§ EXERCISE DIRECTIONS:
Filter this material down to the lines that contain the string "resolution", and return those lines.

══════

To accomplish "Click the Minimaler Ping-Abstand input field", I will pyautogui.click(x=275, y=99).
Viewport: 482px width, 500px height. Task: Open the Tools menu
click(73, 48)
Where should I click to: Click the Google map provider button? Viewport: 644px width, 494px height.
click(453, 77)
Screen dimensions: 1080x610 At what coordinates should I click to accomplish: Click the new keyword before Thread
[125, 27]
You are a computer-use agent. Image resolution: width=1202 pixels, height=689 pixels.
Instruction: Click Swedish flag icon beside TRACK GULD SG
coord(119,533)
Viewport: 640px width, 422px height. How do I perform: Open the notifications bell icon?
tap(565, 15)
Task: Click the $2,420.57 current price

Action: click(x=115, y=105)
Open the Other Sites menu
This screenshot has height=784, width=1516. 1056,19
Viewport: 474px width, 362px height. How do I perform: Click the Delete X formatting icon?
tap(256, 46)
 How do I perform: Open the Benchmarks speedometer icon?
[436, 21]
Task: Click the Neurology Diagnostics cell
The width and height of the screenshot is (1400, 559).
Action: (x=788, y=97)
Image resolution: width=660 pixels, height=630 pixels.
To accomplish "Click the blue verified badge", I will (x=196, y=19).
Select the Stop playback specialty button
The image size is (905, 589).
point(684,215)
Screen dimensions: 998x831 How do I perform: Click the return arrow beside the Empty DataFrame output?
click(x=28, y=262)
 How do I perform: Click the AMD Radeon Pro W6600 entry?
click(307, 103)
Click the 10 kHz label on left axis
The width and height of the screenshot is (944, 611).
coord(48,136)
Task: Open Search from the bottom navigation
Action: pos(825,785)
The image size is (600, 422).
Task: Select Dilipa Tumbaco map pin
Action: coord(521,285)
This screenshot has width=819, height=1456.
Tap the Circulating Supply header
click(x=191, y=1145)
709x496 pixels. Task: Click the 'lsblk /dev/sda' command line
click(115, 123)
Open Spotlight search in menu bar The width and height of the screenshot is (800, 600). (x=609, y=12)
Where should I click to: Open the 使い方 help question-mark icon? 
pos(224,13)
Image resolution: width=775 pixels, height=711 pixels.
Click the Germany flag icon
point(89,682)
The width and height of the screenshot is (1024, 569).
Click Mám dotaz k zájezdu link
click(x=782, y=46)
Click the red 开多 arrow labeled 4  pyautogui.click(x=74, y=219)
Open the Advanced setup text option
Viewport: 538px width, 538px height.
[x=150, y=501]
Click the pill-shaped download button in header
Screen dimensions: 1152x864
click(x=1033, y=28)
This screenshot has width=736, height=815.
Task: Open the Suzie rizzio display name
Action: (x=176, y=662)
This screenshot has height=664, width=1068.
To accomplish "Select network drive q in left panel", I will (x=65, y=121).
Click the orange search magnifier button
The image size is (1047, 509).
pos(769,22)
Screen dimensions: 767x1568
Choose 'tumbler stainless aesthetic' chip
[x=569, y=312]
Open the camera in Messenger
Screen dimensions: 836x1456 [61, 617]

══════

§ RESULT OF THE TASK:
You are a computer-use agent. Image resolution: width=1202 pixels, height=689 pixels.
Image resolution: width=660 pixels, height=630 pixels.
Image resolution: width=775 pixels, height=711 pixels.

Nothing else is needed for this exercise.